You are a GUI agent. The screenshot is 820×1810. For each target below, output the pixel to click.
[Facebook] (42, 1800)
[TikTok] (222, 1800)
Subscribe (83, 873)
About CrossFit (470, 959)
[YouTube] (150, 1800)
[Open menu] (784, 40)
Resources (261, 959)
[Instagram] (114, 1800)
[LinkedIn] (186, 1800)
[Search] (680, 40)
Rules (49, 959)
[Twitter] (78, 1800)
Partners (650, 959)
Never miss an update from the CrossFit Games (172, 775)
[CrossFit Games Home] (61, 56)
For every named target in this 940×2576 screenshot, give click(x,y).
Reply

·····

Work to be completed ::
All that is needed is the number of lines in the material containing the string "target".

Response area ::
2